If you were to take a bottle of Mountain Dew and another of Dr. Pepper, shake them vigorously, and put them on a table, it would not occur to anyone to ask which one is "winning the debate." They aren't debating; they are just fizzing. You refer to "language in which to write this argument," and you do so as though you believed in a universe where argument was a meaningful concept. Argument? Argument? I have no need for your "argument hypothesis." Just matter in motion, man.

You dismiss the idea that the death of Jesus—the "torture and death of a single individual in a backward part of the Middle East" — could possibly be the solution to the sorrows of our brutish existence. When I said that Jesus is good for the world because he is the life of the world, you just tossed this away. You said, "You cannot possibly 'know' this. Nor can you present any evidence for it."

Actually, I believe I can present evidence for what I know. But evidence comes to us like food, and that is why we say grace over it. And we are supposed to eat it, not push it around on the plate—and if we don't give thanks, it never tastes right. But here is some evidence for you, in no particular order. The engineering that went into ankles. The taste of beer. That Jesus rose from the dead on the third day, just like he said. A woman's neck. Bees fooling around in the flower bed. The ability of acorns to manufacture enormous oaks out of stuff they find in the air and dirt. Forgiveness of sin. Storms out of the North, the kind with lightning. Joyous laughter (diaphragm spasms to the atheistic materialist). The ocean at night with a full moon. Delta blues. The peacock that lives in my yard. Sunrise, in color. Baptizing babies. The pleasure of sneezing. Eye contact. Having your feet removed from the miry clay, and established forever on the rock. You may say none of this tastes right to you. But suppose you were to bow your head and say grace over all of it. Try it that way.

You say that you cannot believe that Christ's death on the Cross was salvation for the world because the idea is absurd.
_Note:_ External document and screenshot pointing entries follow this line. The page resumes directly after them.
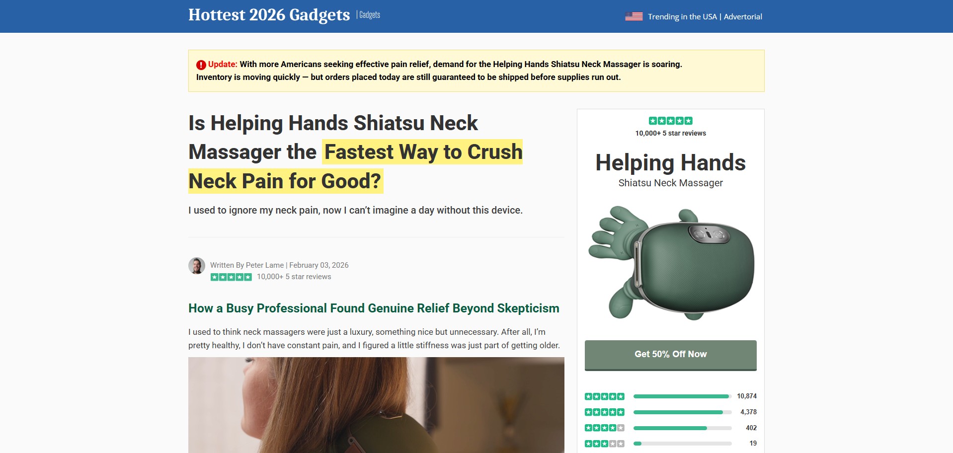Select the four-star rating icons row

click(x=604, y=428)
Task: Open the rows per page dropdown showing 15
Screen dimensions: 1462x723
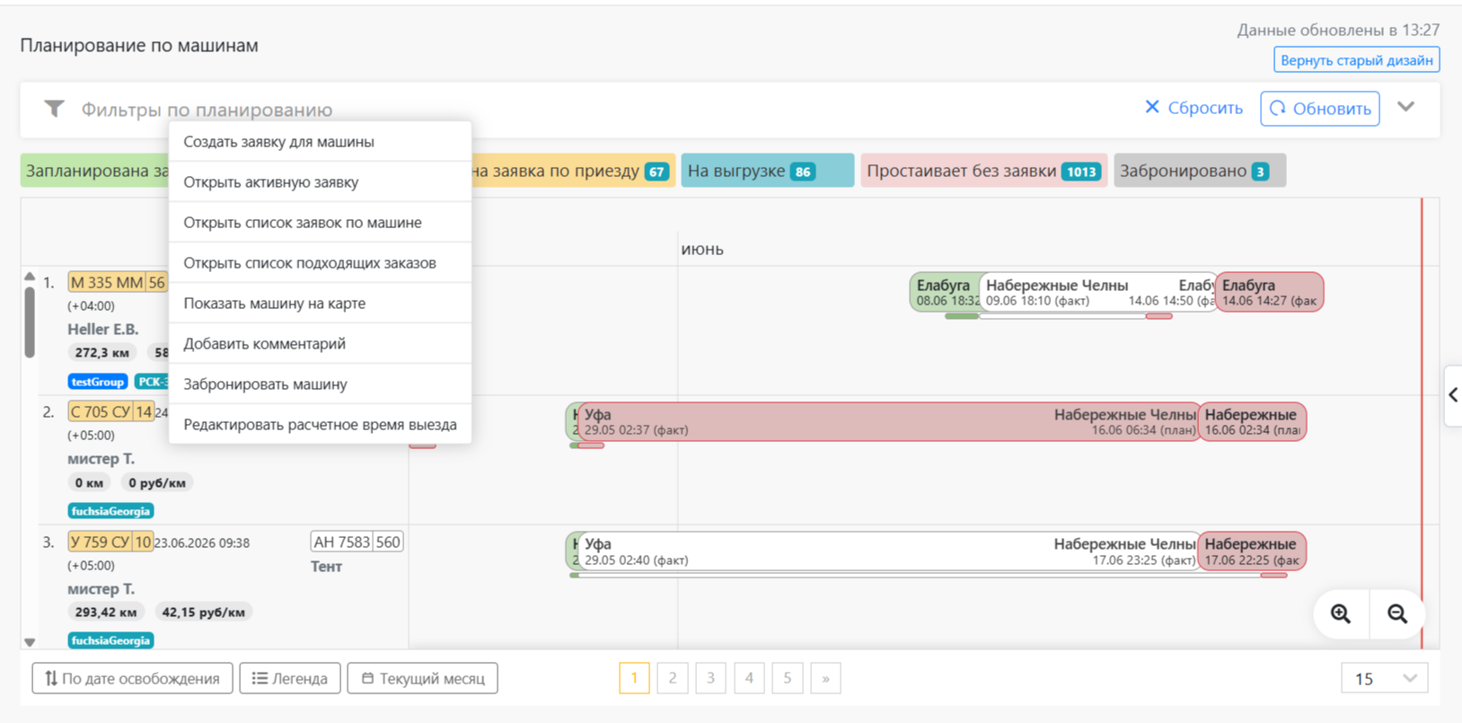Action: pyautogui.click(x=1384, y=679)
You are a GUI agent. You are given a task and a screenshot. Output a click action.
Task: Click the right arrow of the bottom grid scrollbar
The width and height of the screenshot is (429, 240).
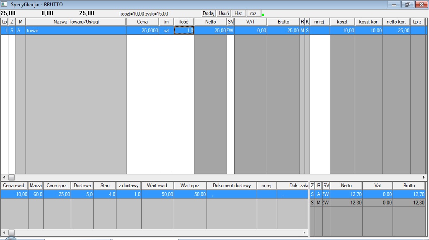pyautogui.click(x=305, y=232)
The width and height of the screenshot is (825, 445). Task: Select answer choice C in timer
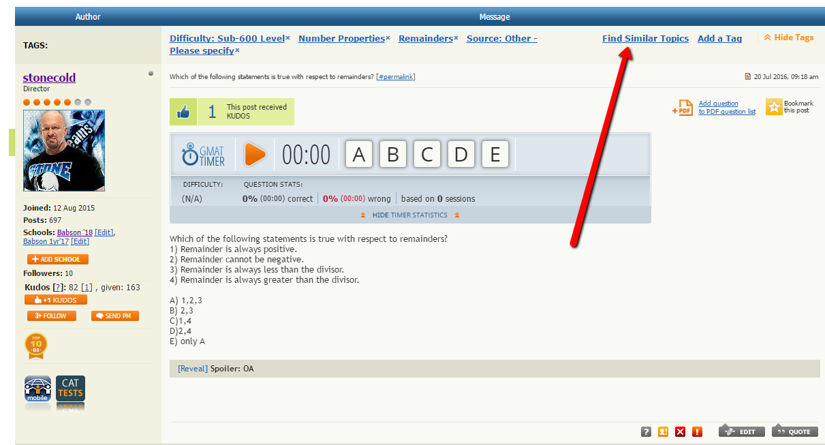[x=427, y=155]
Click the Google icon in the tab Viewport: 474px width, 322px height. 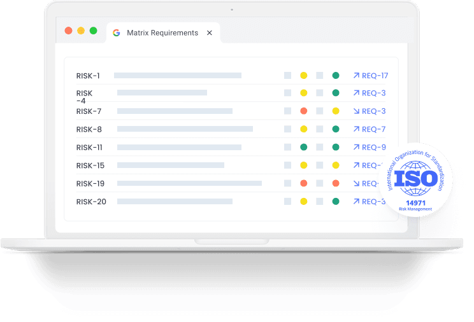117,33
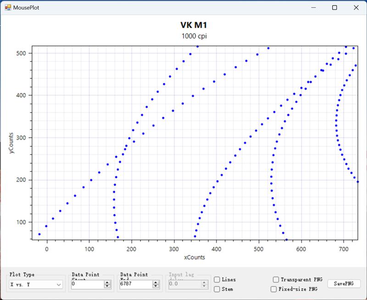
Task: Click the yCounts axis label
Action: [x=11, y=143]
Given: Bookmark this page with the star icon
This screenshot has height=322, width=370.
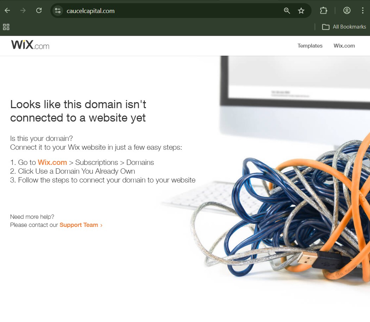Looking at the screenshot, I should pos(301,11).
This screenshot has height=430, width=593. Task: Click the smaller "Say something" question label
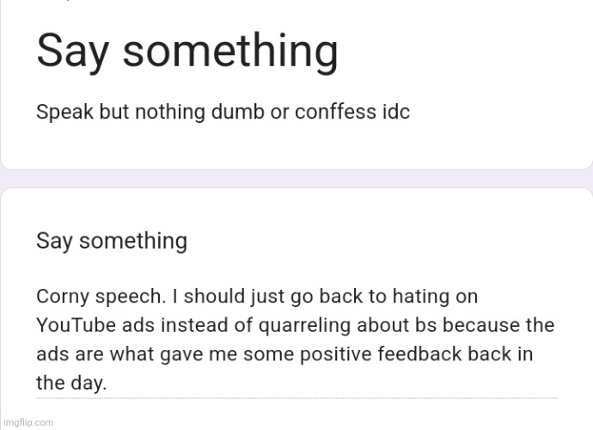click(x=112, y=241)
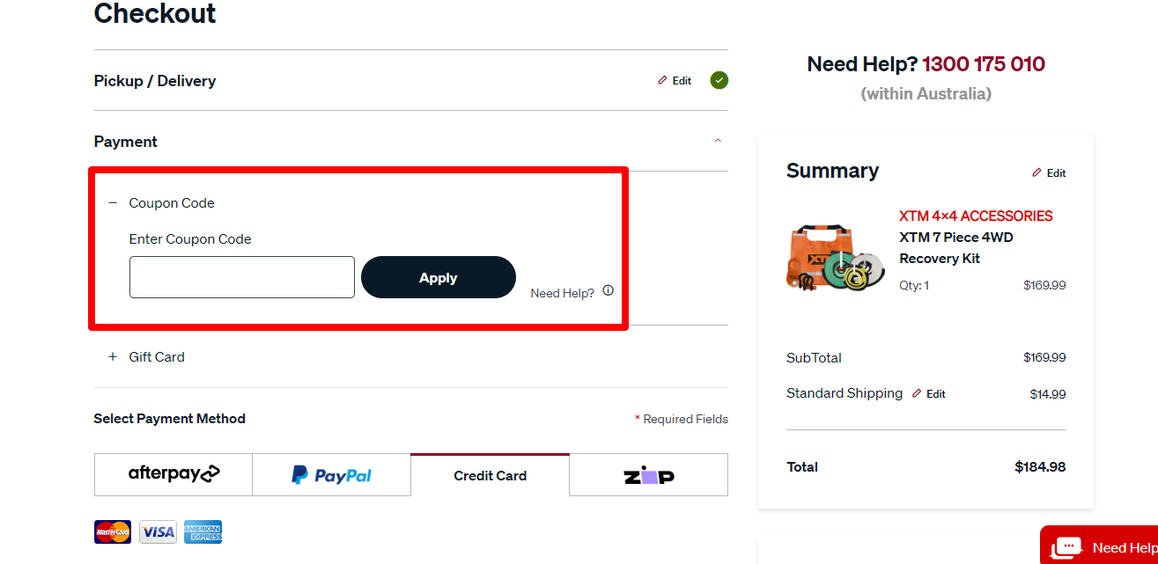Click the pencil icon beside Summary
This screenshot has width=1158, height=564.
(x=1037, y=172)
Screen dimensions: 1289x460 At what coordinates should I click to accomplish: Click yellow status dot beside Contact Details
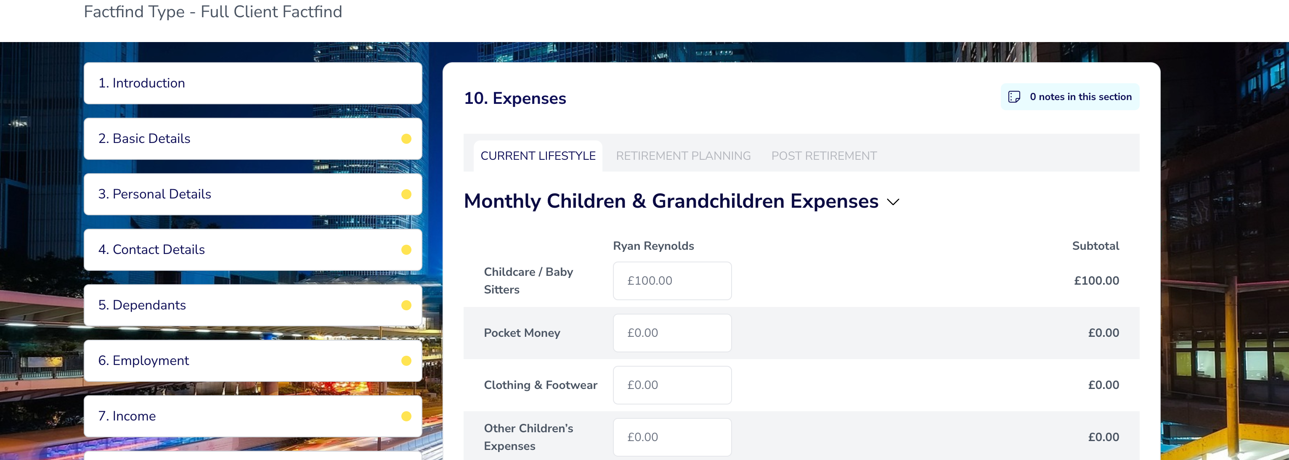click(x=406, y=250)
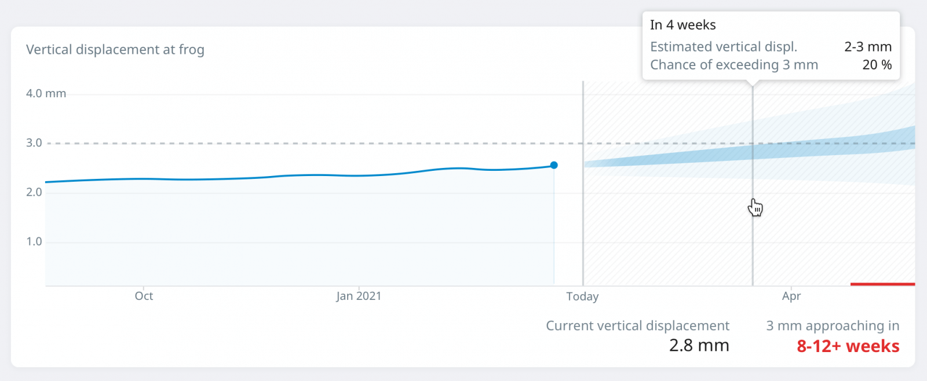This screenshot has width=927, height=381.
Task: Select the Today marker label on the time axis
Action: point(582,296)
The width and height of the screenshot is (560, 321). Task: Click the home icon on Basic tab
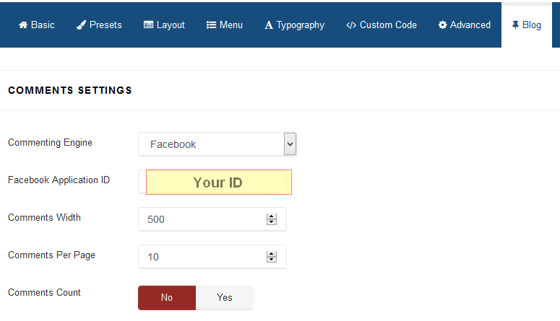coord(23,25)
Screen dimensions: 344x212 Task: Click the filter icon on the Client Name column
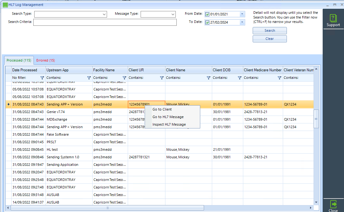[x=208, y=78]
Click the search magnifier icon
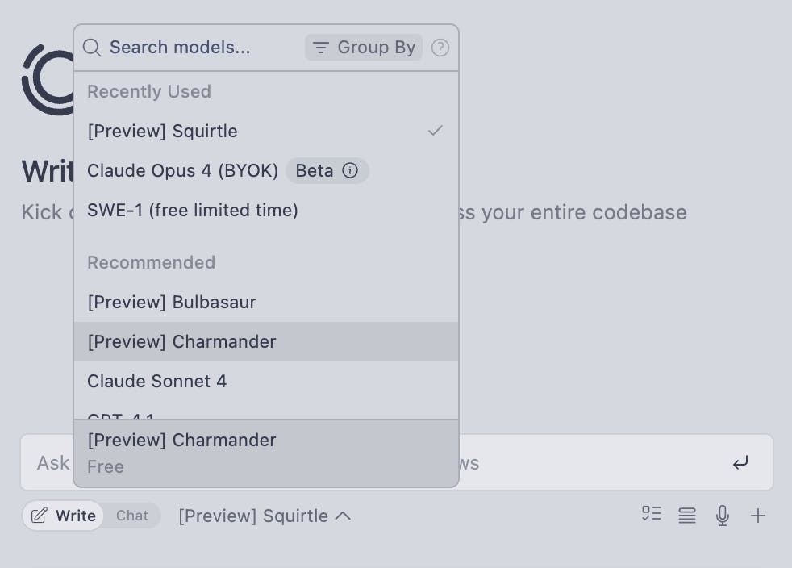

I have shown in various ways that absurdity has not been a disqualifier for any number of your current beliefs. You praise reason to the heights, yet will not give reasons for your strident and inflexible moral judgments, or why you have arbitrarily dubbed certain chemical processes "rational argument." That's absurd right now, and yet there you are, holding it. So for you to refuse to accept Christ because it is absurd is like a man at one end of the pool refusing to move to the other end because he might get wet. Given your premises, you will have to come up with a different reason for rejecting Christ as you do.

But for you to make this move would reveal the two fundamental tenets of true atheism. One: There is no God. Two: I hate Him.